Stock trading based on sentiment analysis
Share prices of public companies are influenced by bank analysts evaluating a company's financials and investor relation communications. Analysts and journalists are constantly publishing articles and reports to evaluate the company's performance in the market space and comparing it to competitors. After the quarterly earnings report, analysts and journalists evaluate if the company's stock price is still reasonable. It might be under- or overvalued if the company did not meet market expectations or exceeded them.
When companies publish ad-hoc statements or financial statements, (potential) investors are investigating articles and analysts' reports to conclude if there is an arbitrage opportunity, i.e. if the stock is under- or overvalued. However, apparent arbitrage opportunities vanish quickly as professional stock traders react within a short period of time to generate profits. Evaluating the effect of news on stock prices in a matter of seconds or even quicker is therefore essential to capitalize on arbitrage opportunities.

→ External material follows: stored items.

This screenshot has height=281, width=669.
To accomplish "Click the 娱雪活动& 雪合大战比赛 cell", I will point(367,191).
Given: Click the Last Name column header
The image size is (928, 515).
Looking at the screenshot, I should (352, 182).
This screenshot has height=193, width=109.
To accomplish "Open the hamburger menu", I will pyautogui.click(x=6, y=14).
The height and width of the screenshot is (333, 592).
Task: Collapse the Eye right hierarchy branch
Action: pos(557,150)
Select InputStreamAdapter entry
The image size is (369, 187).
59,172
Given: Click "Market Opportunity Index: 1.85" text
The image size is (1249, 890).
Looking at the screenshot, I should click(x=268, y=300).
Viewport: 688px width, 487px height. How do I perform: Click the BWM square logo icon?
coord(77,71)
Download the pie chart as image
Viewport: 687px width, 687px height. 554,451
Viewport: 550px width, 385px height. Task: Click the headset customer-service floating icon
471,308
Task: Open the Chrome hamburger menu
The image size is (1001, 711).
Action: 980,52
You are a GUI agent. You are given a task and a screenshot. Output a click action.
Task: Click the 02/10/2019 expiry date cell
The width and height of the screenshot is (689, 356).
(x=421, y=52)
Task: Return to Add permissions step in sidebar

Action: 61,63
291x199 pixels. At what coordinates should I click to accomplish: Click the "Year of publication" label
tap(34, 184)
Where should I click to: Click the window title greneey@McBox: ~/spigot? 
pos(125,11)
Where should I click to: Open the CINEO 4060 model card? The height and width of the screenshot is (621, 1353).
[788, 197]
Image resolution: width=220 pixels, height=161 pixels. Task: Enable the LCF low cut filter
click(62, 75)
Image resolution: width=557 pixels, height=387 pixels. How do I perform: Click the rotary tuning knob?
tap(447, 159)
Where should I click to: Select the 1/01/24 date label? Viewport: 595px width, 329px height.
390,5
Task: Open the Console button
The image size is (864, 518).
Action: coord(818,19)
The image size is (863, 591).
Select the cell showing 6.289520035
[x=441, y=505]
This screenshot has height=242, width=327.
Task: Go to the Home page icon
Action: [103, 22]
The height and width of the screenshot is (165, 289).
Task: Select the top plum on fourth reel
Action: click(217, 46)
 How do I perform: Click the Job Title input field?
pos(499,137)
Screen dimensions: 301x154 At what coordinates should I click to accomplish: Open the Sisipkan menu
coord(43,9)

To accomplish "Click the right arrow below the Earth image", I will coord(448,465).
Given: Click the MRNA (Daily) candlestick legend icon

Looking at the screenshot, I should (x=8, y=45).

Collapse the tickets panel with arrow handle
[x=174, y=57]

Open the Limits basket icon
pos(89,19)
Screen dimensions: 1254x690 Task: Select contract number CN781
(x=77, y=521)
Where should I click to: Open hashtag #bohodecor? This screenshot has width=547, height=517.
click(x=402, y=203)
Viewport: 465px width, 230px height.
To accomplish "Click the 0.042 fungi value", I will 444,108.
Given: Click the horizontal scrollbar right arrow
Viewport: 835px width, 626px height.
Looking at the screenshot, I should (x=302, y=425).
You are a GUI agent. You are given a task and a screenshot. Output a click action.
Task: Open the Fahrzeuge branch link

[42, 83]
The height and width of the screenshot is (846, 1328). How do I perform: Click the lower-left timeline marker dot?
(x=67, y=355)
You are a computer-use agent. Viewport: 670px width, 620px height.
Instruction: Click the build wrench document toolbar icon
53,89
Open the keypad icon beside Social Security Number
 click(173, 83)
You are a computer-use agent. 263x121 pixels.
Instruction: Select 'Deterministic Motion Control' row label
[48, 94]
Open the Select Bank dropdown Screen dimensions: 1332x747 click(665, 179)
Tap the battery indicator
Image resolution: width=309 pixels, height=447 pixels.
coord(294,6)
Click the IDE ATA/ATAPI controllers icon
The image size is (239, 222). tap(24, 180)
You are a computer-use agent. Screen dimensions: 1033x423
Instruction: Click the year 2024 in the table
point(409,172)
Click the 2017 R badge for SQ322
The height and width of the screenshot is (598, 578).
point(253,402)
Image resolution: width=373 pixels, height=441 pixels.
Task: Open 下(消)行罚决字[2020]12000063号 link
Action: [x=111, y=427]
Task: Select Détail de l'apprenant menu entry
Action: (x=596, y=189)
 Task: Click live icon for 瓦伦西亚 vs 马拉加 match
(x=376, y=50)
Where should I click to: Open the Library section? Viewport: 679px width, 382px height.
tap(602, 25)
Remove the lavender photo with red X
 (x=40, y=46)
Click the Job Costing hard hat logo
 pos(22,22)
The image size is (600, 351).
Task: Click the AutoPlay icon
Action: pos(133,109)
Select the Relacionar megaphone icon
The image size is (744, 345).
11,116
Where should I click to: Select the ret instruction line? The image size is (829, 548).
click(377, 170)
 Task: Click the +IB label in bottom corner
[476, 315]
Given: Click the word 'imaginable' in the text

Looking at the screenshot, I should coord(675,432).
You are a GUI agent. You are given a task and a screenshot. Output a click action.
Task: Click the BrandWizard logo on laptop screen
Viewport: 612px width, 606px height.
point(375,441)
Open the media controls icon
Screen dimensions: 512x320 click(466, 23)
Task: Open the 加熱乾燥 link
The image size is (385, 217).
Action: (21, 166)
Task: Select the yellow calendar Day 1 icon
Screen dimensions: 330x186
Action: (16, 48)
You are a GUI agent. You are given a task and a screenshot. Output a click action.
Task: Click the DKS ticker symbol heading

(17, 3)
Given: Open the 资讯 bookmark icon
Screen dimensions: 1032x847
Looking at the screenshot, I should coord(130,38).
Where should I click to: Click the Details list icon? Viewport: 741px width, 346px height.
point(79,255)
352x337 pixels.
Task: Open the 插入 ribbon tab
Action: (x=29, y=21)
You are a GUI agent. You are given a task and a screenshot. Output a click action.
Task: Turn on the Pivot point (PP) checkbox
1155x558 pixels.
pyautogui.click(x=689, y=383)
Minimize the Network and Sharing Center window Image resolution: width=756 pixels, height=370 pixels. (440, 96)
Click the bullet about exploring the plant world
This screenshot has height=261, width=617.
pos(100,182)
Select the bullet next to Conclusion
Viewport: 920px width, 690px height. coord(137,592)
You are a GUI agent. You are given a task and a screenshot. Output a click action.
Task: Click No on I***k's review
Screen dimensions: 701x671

Potential solution approaches
Sentiment analysis is a machine learning technique to classify text into different classes of sentiments the author carried while writing the text. The most simple form is a classification into 'positive', 'negative' or 'neutral'. More sophisticated algorithms classify the emotional state (e.g. 'angry') or the magnitude of sentiment (e.g. on a scale from 1 to 5). Algorithms used for sentiment analysis include naive Bayes regression and support vector machines (SVM). For more sophisticated tasks, deep neural networks can be suitable.